* **TASK DESCRIPTION**
Both the line containing "Task: Click the medium" and the last line of the listing are included: write out exactly the lines from one to the other.

-------- RECORDS SHOWN

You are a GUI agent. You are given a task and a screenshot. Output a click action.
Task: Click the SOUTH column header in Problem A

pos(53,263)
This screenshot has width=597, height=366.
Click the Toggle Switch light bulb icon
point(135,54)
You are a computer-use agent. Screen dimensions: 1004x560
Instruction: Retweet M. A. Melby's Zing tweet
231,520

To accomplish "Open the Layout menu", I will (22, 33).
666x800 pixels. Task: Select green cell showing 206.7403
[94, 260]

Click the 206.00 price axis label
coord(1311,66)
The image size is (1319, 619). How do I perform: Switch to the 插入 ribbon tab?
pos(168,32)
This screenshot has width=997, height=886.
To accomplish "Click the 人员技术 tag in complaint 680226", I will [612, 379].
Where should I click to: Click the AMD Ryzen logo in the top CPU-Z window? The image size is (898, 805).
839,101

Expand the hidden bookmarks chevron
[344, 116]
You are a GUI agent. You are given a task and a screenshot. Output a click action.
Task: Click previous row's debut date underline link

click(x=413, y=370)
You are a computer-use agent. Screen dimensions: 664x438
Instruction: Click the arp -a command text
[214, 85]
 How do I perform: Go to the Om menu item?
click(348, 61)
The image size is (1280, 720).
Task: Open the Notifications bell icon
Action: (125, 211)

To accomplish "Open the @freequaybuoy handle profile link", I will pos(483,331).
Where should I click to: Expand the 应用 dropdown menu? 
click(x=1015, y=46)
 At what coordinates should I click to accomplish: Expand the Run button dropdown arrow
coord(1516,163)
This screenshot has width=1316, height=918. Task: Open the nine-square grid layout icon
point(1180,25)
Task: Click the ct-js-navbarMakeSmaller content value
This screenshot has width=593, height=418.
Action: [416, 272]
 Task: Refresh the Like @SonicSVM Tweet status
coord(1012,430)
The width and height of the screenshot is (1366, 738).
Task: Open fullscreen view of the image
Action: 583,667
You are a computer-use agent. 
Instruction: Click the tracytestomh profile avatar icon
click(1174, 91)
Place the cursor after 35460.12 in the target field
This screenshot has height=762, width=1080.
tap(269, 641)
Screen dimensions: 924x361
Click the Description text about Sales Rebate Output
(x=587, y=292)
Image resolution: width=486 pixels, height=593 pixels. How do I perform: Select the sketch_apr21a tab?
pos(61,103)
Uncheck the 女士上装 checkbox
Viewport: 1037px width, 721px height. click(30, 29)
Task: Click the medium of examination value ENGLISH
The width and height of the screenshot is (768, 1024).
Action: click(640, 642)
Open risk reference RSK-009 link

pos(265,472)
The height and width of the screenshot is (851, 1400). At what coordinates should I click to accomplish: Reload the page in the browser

----------------

* **RESPONSE TO THE TASK**
Task: Click the medium of examination value ENGLISH
The width and height of the screenshot is (768, 1024).
Action: click(640, 642)
Open risk reference RSK-009 link

pos(265,472)
The height and width of the screenshot is (851, 1400). At what coordinates should I click to accomplish: Reload the page in the browser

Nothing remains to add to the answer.